Data extract.
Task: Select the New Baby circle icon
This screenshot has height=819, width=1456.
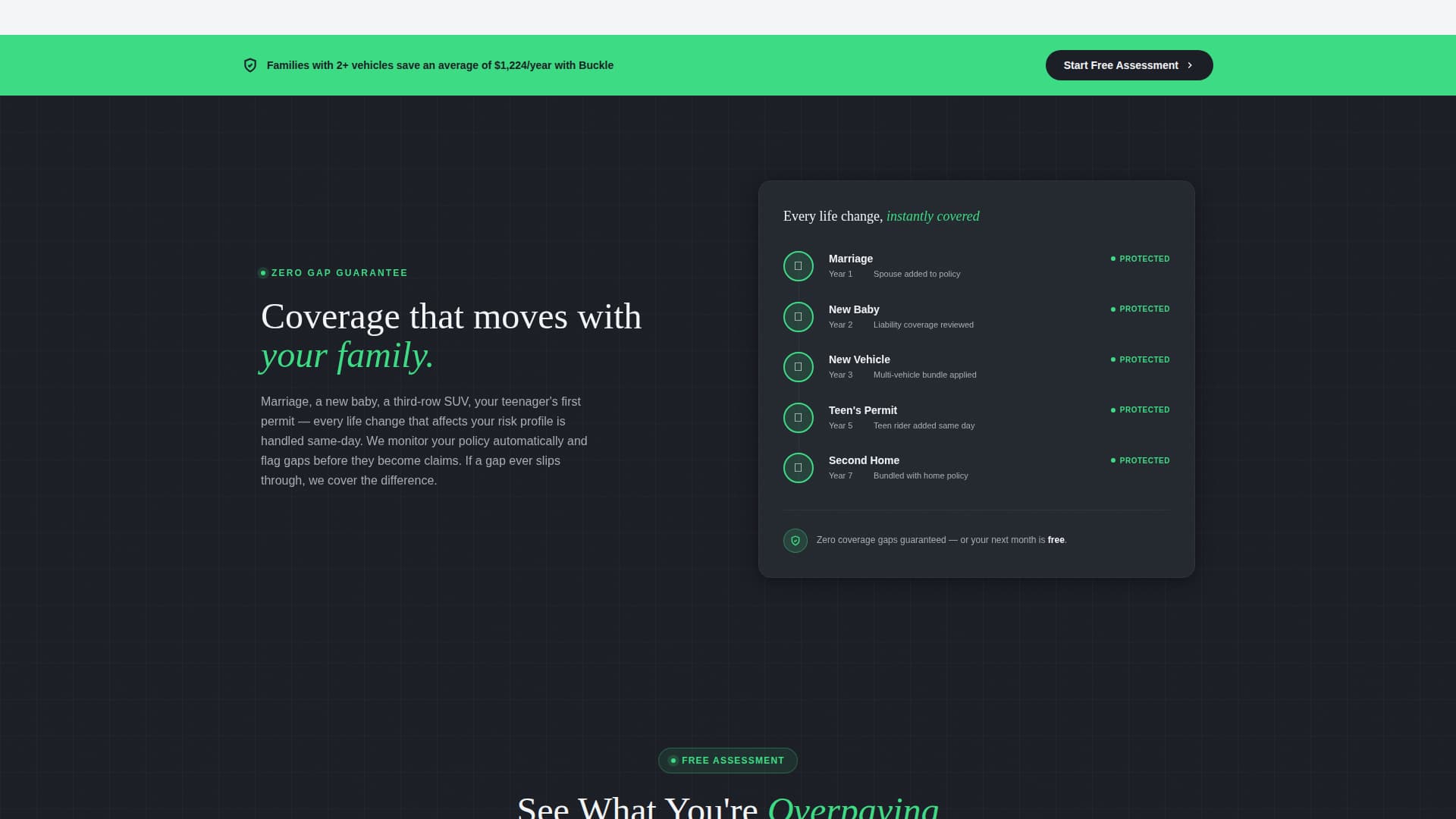Action: (798, 316)
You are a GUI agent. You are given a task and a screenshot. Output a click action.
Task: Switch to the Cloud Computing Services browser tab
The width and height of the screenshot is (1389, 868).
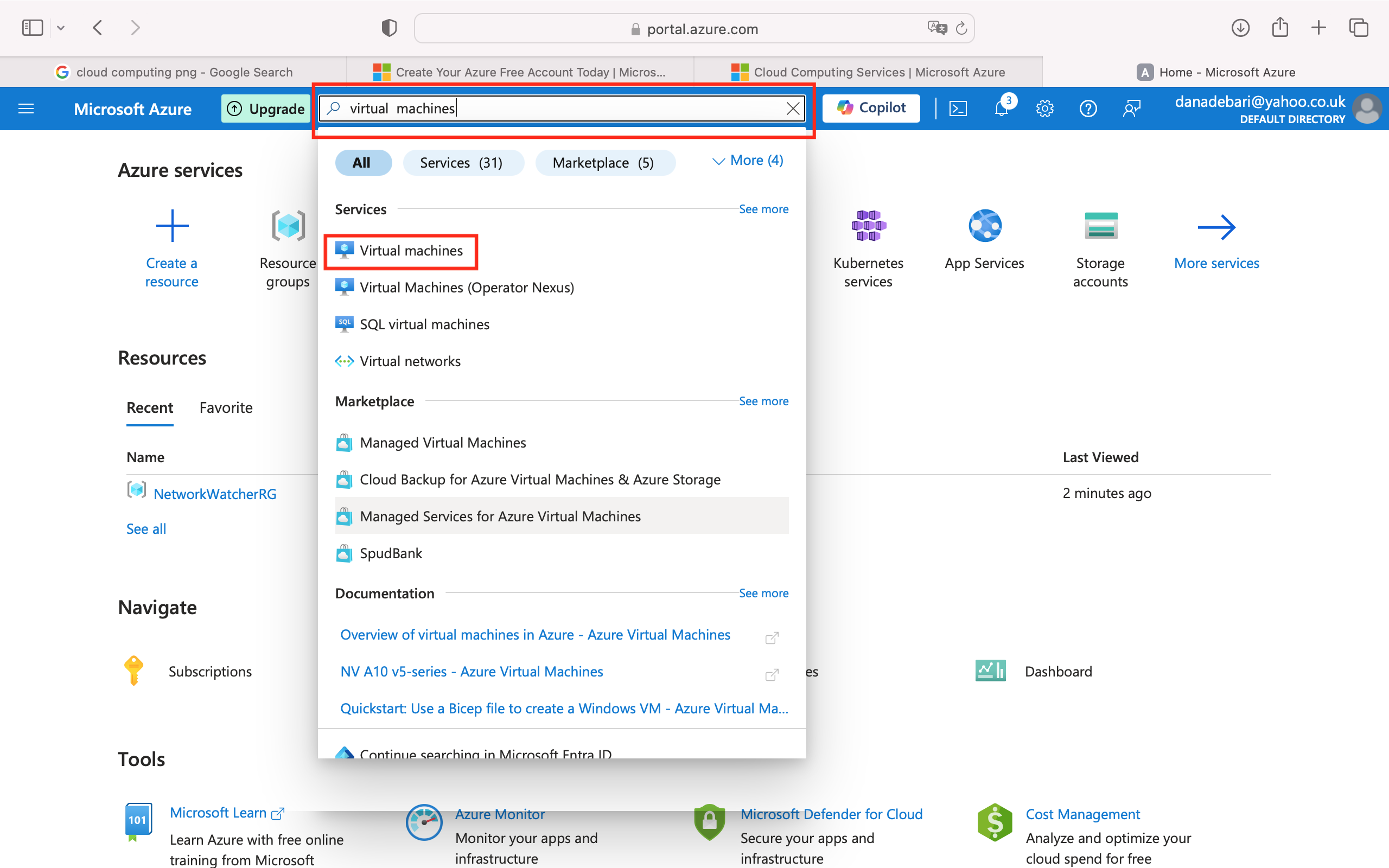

Task item.
Write out the entries again, exactly as given, skipping any images.

Output of the task.
Task: Select the New Baby circle icon
This screenshot has height=819, width=1456.
Action: (798, 316)
You are a GUI agent. You are given a task and a screenshot. Output a click action.
Task: Switch to the Cloud Computing Services browser tab
The width and height of the screenshot is (1389, 868).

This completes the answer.